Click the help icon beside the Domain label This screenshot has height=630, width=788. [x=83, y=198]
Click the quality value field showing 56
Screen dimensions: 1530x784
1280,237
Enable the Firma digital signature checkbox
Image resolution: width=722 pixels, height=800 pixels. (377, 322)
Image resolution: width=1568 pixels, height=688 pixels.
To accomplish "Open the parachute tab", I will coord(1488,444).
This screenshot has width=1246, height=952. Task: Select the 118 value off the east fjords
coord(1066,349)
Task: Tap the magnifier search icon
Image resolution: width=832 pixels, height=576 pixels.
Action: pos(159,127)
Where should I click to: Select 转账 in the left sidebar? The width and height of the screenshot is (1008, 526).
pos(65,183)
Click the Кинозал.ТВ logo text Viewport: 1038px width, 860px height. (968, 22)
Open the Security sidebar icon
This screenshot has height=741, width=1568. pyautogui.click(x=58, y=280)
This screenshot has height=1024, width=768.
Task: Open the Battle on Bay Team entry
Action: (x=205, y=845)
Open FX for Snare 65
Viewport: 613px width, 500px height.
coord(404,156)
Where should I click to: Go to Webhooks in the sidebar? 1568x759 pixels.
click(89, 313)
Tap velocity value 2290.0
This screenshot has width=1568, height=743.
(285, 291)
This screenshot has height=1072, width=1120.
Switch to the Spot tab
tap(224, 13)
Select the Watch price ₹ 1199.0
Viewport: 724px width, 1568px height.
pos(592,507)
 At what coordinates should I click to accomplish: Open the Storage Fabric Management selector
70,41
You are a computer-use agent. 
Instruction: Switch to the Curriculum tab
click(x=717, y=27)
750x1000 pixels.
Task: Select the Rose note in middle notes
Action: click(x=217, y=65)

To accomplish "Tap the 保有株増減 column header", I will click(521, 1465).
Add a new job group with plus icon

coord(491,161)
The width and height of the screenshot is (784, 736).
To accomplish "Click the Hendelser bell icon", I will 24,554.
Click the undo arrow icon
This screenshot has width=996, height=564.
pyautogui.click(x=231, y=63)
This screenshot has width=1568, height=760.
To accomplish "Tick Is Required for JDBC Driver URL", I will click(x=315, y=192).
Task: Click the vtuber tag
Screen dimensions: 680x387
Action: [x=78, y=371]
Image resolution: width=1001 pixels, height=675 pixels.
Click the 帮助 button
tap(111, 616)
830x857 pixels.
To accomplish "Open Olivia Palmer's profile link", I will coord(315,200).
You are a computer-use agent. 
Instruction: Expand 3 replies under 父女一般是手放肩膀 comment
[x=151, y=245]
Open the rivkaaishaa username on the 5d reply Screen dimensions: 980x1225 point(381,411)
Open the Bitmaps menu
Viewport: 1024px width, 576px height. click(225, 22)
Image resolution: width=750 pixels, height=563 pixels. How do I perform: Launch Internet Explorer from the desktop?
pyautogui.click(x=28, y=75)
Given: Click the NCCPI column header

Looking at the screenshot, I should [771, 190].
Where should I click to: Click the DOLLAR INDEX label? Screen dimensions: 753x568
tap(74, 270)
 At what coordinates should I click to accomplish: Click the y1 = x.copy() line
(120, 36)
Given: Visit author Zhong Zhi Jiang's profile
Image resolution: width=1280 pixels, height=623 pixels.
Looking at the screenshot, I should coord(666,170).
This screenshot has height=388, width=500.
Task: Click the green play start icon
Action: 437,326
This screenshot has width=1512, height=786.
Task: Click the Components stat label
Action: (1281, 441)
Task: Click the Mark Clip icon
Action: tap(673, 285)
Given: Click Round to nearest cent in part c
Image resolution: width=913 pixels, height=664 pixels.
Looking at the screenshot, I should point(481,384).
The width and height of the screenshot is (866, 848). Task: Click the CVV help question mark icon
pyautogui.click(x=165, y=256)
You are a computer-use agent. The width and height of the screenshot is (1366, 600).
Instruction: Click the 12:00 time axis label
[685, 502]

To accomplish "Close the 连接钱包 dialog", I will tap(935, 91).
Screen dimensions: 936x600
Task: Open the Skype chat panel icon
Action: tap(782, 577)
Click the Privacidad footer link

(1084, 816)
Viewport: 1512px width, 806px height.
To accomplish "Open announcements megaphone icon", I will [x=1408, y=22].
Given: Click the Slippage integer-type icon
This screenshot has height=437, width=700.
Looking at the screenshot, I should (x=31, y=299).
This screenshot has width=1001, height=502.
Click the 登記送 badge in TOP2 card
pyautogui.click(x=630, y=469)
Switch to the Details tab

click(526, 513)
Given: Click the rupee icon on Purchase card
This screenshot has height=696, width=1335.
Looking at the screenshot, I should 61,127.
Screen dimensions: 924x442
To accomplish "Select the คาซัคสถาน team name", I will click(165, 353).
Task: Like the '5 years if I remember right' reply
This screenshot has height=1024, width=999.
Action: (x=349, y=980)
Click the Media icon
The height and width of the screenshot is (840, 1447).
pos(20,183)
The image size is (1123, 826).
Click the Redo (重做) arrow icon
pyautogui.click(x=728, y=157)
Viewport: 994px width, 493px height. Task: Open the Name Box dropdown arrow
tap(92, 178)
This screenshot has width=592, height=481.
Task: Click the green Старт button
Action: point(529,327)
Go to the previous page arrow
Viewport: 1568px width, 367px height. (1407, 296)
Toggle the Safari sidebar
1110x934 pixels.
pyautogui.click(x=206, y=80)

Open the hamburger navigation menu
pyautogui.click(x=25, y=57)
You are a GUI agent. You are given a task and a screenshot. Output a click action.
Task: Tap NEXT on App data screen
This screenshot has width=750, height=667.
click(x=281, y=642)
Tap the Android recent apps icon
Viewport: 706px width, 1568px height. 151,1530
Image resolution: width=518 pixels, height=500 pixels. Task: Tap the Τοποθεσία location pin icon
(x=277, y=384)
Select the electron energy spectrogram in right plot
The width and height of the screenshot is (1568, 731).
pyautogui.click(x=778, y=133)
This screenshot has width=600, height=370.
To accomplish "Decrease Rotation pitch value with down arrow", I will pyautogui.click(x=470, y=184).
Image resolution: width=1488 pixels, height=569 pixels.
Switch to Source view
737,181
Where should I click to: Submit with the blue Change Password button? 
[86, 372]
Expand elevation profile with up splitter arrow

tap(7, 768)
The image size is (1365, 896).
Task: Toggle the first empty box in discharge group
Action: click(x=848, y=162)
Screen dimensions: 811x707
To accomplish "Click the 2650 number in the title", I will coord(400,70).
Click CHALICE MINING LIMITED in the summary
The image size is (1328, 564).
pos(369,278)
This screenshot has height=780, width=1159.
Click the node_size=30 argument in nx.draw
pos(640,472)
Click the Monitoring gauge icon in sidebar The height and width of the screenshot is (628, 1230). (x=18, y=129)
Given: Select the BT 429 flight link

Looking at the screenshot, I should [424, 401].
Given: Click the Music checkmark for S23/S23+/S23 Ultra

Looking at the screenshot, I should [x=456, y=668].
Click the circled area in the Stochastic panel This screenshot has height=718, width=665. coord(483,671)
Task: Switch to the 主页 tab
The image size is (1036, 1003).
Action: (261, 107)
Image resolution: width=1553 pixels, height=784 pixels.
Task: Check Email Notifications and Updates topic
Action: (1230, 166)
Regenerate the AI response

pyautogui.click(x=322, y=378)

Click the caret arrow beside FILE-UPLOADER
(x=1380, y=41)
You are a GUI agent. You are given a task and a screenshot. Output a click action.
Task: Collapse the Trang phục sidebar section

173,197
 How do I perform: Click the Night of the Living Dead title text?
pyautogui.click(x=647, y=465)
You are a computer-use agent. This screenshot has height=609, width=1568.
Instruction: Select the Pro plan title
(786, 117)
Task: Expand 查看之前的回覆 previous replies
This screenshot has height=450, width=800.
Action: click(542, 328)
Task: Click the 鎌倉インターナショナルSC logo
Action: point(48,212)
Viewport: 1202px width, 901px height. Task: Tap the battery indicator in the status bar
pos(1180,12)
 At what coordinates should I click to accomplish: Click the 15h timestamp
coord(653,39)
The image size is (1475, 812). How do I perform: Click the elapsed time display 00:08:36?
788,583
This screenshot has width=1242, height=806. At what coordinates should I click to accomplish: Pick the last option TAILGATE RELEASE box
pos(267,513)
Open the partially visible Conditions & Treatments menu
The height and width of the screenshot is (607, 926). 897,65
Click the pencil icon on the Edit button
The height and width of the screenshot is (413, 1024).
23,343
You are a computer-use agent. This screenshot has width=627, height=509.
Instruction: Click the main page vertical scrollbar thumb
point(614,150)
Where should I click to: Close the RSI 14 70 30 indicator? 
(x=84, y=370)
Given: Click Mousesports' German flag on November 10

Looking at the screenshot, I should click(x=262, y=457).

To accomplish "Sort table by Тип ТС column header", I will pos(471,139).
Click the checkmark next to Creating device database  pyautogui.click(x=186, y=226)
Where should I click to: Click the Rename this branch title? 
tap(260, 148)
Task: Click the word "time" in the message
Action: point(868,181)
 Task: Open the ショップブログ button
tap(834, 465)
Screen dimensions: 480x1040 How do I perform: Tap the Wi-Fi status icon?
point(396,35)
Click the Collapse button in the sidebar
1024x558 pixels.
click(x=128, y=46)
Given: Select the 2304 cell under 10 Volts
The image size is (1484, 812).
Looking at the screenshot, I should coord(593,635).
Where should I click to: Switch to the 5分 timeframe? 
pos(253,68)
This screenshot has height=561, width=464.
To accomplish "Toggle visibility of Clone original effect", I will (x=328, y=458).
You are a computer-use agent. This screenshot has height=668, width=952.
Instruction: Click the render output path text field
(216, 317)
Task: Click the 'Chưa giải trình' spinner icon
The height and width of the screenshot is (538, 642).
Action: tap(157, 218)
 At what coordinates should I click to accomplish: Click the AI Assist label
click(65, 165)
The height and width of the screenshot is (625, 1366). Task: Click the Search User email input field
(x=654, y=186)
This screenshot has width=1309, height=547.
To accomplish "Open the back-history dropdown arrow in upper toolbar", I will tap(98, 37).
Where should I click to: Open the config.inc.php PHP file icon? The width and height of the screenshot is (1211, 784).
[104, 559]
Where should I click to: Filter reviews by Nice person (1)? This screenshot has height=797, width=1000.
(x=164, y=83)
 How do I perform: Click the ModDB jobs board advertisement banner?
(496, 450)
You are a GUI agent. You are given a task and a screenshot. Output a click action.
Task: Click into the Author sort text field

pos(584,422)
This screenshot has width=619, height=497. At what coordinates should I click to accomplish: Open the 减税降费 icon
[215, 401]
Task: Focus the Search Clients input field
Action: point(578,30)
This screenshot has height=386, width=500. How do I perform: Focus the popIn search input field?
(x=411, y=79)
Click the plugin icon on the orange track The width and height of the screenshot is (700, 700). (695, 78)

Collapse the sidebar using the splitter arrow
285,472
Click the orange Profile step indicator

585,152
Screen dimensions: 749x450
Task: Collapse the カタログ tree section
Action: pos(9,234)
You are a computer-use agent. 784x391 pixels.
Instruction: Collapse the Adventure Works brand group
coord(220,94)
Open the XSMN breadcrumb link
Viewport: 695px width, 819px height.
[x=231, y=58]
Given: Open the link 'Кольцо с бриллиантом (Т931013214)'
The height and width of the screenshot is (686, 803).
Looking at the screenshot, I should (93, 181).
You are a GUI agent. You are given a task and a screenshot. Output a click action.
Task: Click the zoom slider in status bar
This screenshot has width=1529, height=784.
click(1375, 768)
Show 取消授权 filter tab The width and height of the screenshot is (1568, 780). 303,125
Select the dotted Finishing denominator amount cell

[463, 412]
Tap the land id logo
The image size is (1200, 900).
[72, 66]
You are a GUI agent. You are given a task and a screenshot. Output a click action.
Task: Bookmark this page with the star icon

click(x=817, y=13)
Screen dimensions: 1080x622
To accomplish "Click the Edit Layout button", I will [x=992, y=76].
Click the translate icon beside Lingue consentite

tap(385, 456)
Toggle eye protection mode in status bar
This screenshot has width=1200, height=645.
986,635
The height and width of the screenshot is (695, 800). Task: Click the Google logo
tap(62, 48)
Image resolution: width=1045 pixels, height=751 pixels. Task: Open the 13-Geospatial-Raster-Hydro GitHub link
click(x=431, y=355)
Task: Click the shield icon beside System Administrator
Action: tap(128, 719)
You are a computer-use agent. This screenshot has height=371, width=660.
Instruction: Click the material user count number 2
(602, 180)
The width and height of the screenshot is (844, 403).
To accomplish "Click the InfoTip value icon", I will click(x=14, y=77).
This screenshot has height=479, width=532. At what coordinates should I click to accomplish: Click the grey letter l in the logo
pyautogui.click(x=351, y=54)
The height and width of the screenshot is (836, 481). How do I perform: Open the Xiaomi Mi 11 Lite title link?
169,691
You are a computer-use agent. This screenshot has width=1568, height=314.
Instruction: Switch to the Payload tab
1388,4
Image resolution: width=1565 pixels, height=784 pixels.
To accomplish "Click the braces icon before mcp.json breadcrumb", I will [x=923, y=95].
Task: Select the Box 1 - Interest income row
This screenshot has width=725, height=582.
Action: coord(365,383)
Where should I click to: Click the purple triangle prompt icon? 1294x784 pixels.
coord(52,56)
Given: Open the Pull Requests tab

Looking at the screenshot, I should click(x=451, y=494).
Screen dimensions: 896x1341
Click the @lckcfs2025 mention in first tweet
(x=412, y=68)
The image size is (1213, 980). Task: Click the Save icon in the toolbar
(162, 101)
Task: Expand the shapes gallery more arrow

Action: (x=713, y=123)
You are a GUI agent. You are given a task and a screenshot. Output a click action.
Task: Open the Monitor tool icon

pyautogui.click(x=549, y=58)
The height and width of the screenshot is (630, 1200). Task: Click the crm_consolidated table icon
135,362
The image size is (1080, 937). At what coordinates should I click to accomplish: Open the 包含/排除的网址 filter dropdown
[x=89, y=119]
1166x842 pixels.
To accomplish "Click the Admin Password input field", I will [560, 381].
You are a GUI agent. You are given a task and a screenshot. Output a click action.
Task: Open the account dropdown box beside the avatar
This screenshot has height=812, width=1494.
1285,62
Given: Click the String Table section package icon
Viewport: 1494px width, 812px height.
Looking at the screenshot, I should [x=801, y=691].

• [Work task]:
Counting only lines above that contain the string "reply", report how many there are and write nothing further.

• [Written response]:
2